Con: Cyclophosphamide for the treatment of lupus nephritis

Chi Chiu Mok
Nephrology, Dialysis, Transplantation 2016, 31 (7): 1053-7
Kidney involvement is a major determinant for morbidity and mortality in patients with systemic lupus erythematosus. The treatment target of lupus renal disease is to induce and maintain remission and to minimize disease or treatment-related comorbidities. Cyclophosphamide (CYC), in conjunction with glucocorticoids, has conventionally been used for the initial treatment of lupus nephritis. However, the major concerns of CYC are its toxicities, such as infertility, urotoxicity and oncogenicity, which are particularly relevant in women of childbearing age.

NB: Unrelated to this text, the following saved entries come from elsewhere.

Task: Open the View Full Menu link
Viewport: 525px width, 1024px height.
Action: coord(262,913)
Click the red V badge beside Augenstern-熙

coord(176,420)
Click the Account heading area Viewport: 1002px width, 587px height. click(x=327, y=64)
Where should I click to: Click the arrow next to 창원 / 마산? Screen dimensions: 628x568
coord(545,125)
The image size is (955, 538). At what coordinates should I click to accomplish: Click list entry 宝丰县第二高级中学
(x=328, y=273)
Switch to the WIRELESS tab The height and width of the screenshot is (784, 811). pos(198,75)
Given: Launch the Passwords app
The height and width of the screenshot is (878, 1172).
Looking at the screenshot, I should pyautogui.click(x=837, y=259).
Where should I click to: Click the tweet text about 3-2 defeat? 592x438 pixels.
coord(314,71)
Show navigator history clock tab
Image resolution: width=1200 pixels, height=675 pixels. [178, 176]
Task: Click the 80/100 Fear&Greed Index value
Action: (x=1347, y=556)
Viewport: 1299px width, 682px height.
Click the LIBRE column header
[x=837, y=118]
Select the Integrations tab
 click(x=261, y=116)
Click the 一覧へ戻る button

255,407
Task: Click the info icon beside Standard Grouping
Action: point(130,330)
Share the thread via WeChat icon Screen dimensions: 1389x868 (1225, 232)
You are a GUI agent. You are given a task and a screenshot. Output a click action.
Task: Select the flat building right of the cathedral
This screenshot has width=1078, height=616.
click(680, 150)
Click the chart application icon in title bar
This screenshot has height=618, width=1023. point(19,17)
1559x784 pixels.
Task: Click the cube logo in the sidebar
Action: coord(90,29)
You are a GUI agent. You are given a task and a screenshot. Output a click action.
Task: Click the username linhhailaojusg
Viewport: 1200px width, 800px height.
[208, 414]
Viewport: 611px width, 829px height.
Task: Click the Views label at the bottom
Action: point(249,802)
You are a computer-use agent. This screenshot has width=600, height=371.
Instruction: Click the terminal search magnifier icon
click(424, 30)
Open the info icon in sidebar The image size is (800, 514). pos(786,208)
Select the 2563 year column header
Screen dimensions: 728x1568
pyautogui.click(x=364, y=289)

As a result, maintenance therapy of lupus nephritis with an extended course of CYC pulses has largely been replaced by other immunosuppressive agents such as mycophenolate mofetil (MMF) and azathioprine. Recent randomized controlled trials have demonstrated non-inferiority of MMF to pulse CYC as induction therapy of lupus nephritis. Although MMF as induction-maintenance therapy has been increasingly used in lupus nephritis, its efficacy in the long-term preservation of renal function remains to be elucidated. MMF is not necessarily less toxic than CYC. Meta-analyses of clinical trials show similar incidence of infective complications and gastrointestinal adverse events in both MMF- and CYC-based regimens. However, considering the reduction in gonadal toxicity and the risk of oncogenicity, MMF may be used as first-line therapy of lupus nephritis. Tacrolimus (TAC) has recently been shown to be equivalent to either MMF or CYC for inducing remission of lupus nephritis and may be considered as another non-CYC alternative. Combined low-dose MMF and TAC appears to be more effective than CYC pulses in Chinese patients with lupus nephritis and has the potential to replace the more toxic CYC regimens in high-risk patients. Currently, CYC still plays an important role in the management of lupus nephritis patients with impaired or rapidly deteriorating renal function, crescentic glomerulonephritis or as salvage therapy for recalcitrant disease.